Safety Rationalizations… Don’t Go There

posted on 11.19.14

By popular demand, here is another edition of what are, in the vast majority of cases, lazy rationalizations of safety mishaps. Please do not fall into the trap of automatically calling on such dribble to justify gaps in a safety and health program.

She was only doing it for 5 minutes.

A contractor, who did some work on my home, greeted me one morning while he was wearing dark glasses. Knowing I am a safety consultant, he was embarrassed. He said he “always” wears his safety glasses when he uses the power saw. I awaited the “but,” and it arrived as scheduled. He said he wore safety glasses while using the machine, “but” removed them to take a measurement, and did not don them again when he made one more cut. As a result, he had to wear dark glasses for several days and went through a prescription of eye drops.

In another case, an employee stood behind a person who was operating an abrasive wheel. The person behind caught a chip in the eye and ended up blind. The victim was only in the danger area for a very short period. Employees have often been severely injured when completing one last task before clocking out, or when they had only one quick work task to perform. It could be one more bend on a press brake (without checking the adjustment of the guard), one trip up a hastily set up stepladder (without assuring the spreader and supports were fully locked), one quick “ride” up on the bare forks of a forklift (without attaching the safety cage), one fast repair on a 220 VAC circuit (without locking out power), or one flammable liquid transfer from a 55-gal drum to a smaller container (without installing grounding and bonding). As for impeding access to exits or extinguishers “for just 5 minutes,” the phrase that says it all is, “Fire can’t tell time.” Good safety and health practice does not have a break time.

I told him a thousand times.

Perhaps you did tell him many times, but what specific, assertive, definitive steps did you take to modify or terminate the behavior? Telling an employee something is not, in itself, tantamount to causing that employee to act in a different (safer) way or to cease acting in the unsafe way. If a fatality or an extremely severe injury was sustained, you might lie in bed that night telling yourself over and over, that you had instructed or warned the victim many times about the unsafe behavior. You might try to convince yourself that it just wasn’t your fault, that you need not feel guilty, and that you couldn’t have done more to preclude the accident. You might try, until the wee hours, to absolve yourself of culpability. Somewhere in the darkness or first light, you will probably search deeper and more introspectively and confront the truth; you had not taken positive actions to alter the dangerous behavior. You had the responsibility and the authority. You could have done something meaningful and decisive, but failed to.

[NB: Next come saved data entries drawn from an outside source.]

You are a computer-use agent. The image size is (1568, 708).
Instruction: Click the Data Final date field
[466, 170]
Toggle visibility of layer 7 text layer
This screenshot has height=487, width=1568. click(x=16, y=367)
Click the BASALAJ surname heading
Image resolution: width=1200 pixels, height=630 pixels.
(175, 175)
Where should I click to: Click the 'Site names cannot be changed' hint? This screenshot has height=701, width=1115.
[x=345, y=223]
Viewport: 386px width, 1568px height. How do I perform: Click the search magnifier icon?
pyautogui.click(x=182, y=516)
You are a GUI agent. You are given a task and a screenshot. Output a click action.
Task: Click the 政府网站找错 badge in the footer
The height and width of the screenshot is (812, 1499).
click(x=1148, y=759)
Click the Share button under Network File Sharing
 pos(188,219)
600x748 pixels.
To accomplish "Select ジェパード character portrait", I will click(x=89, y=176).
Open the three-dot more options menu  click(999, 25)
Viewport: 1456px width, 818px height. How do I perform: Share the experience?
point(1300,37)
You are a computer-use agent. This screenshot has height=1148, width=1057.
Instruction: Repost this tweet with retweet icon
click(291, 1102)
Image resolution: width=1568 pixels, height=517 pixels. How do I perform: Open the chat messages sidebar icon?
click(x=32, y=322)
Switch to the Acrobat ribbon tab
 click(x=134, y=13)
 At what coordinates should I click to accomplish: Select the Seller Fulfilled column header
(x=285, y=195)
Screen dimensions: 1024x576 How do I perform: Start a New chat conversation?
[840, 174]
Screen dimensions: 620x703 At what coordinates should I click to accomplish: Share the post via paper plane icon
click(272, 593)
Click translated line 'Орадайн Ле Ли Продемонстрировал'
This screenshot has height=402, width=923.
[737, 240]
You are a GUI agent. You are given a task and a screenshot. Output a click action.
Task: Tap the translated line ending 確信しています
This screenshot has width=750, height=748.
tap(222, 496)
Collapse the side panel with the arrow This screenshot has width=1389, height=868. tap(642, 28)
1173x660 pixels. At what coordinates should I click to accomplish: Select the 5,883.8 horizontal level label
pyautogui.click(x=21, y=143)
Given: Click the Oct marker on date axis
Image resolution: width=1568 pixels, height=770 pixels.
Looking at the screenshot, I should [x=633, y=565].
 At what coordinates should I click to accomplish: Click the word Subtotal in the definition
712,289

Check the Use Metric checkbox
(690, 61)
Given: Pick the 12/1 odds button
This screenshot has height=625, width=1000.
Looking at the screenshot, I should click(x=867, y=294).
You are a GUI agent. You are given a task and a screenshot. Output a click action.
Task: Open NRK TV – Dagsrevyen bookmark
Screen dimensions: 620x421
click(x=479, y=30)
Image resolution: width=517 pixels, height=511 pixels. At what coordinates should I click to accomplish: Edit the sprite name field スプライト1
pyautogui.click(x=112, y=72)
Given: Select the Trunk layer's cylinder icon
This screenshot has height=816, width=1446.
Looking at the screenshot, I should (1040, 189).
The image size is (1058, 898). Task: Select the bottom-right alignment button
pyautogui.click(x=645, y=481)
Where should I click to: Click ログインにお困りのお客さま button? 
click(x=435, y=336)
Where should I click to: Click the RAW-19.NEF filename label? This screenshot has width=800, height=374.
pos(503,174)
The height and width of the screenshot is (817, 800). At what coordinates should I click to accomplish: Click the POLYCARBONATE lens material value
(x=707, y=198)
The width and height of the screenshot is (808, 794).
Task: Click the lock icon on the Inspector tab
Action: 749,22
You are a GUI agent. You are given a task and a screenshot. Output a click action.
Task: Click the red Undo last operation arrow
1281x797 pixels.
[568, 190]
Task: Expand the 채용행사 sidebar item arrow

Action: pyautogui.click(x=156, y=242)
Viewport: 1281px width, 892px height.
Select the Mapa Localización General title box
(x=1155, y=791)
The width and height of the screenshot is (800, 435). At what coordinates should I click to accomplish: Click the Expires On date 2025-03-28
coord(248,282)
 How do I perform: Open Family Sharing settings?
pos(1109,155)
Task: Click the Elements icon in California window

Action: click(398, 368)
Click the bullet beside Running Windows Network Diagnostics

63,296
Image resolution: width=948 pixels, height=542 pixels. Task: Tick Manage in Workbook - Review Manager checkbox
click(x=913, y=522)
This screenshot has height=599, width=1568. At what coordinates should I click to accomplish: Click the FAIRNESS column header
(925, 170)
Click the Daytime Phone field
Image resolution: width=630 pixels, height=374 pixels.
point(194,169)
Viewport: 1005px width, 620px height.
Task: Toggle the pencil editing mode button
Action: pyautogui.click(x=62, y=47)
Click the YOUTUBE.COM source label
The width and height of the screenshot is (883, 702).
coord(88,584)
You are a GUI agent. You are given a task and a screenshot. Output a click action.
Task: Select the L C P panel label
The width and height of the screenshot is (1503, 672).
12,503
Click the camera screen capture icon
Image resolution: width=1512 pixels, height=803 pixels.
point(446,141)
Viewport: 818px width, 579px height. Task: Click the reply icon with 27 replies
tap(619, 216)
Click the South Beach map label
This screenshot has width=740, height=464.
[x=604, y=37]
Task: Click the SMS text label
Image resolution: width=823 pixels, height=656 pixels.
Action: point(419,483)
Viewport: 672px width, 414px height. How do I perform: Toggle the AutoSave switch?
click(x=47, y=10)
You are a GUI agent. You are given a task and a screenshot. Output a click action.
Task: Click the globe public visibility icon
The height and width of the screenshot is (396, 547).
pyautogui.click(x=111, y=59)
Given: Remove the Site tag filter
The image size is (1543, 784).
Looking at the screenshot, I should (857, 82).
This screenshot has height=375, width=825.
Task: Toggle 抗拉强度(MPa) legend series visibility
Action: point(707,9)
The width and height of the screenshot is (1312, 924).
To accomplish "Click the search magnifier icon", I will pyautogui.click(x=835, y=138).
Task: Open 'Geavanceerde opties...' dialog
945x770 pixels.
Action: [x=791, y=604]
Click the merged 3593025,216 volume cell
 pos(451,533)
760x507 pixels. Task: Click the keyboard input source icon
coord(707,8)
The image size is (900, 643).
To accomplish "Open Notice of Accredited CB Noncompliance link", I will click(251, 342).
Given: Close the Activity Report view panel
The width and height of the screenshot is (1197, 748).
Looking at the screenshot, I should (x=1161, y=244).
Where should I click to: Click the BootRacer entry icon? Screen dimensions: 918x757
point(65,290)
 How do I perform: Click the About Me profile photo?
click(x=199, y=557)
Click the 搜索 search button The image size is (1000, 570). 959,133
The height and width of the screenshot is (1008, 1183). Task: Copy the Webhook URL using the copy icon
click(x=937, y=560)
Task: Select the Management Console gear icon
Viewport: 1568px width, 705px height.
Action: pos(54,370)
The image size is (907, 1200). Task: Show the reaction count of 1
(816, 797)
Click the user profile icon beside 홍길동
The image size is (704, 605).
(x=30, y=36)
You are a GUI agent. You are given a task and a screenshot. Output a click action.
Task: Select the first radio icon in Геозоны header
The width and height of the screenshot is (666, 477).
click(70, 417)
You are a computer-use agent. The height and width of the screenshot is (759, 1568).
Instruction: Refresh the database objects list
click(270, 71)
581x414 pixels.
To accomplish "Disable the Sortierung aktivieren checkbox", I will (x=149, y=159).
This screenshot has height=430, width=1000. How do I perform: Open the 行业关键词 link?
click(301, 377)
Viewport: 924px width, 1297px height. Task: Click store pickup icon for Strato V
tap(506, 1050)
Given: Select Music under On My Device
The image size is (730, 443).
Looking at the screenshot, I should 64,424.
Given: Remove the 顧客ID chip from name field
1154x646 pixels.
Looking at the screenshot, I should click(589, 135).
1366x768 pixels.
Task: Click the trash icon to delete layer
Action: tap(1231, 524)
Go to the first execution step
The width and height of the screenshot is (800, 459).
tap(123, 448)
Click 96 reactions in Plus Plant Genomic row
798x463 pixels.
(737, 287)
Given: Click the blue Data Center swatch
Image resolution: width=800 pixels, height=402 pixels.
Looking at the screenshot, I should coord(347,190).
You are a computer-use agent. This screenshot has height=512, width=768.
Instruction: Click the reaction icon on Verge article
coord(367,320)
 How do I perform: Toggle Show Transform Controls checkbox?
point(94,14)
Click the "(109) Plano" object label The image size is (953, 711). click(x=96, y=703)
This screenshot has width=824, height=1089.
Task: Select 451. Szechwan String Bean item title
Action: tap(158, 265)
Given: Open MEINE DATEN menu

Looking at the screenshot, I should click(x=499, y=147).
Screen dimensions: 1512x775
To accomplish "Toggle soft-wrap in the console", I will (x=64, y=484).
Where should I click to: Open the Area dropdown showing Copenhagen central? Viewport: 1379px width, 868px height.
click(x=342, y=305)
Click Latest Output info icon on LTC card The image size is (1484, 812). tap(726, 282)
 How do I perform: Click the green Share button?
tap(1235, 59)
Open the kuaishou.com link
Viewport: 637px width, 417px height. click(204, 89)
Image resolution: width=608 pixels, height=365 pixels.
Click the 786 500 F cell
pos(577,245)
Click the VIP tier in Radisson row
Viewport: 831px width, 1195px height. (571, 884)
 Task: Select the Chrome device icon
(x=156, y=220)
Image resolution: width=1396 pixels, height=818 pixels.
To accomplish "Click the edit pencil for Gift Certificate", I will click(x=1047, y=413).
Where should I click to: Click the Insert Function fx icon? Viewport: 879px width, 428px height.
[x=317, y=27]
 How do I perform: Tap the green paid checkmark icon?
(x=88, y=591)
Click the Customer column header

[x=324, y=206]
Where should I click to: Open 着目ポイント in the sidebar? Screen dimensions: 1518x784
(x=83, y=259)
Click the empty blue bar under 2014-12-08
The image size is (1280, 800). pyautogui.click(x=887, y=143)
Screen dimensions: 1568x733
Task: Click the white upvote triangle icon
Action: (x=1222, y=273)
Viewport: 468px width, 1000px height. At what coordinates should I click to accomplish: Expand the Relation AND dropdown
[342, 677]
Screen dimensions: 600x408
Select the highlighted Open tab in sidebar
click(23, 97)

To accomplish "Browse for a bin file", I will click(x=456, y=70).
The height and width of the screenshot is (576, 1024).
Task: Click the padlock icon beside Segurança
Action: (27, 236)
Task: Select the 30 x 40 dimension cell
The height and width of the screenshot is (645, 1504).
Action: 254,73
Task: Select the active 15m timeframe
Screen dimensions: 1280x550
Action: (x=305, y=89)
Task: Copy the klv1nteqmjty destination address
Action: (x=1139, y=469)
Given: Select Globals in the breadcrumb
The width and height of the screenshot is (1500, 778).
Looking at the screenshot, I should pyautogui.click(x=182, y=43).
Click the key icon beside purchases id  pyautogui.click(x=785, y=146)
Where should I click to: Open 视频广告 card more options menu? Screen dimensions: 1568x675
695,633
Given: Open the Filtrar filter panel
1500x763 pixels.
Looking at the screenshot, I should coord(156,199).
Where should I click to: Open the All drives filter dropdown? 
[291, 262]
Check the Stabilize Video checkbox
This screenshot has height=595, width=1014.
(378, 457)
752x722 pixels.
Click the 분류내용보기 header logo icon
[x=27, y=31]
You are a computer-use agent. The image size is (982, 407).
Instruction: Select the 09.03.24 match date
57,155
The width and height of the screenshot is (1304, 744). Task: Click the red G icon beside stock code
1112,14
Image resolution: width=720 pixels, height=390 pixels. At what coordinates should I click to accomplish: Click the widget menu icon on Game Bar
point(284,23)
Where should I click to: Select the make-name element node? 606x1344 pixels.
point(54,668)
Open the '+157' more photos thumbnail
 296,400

You take a chance even when you cross the street.

I’ve heard this s-o-o-o many times. Depending on the accident or potential accident in question, the implication is often that, if employees exercise good judgment and informed caution, then no one should be injured. The translation may be “There’s no need for a guard on the machine, as long as employees are careful.” To take this poor logic further, why guard any machines, install railings on staircases, and wear impervious gloves when pouring acid? The supposed point of the excuse is that, if employees do everything perfectly, they will not get their hand in the danger area of the machine, will walk on steps in a manner whereby they will not need to grab a railing, and will be so steady and accurate in pouring acid that none will touch the hand.

Is it possible to be struck by a vehicle when crossing the street? Sure. Parallels between the occupational setting and a person crossing a street are so weak that no lengthy direct discussion is needed. One chief difference is that neither the pedestrian (nor his/her family or employer) has any authority or influence on the driver. In a plant, on the other hand, there is the opportunity to set and maintain controls through authority.

Potential pedestrian victims (or those who want to protect them) are not the ones erecting traffic lights, setting speed limits, or controlling speed or direction of the vehicle. Yet, there are still specific precautions they can take. The person crossing should look both ways and gauge the speed of the traffic, the drivers’ visibility, the weather, the condition of the road, and so on. However, there’s more. Where pertinent, only cross when the traffic light favors the pedestrian, and then only within the crosswalk. Further, the controlling authorities (police, DOT, etc.) should have carefully set the appropriate speed limit and installed signs and/or traffic lights with due respect to the area.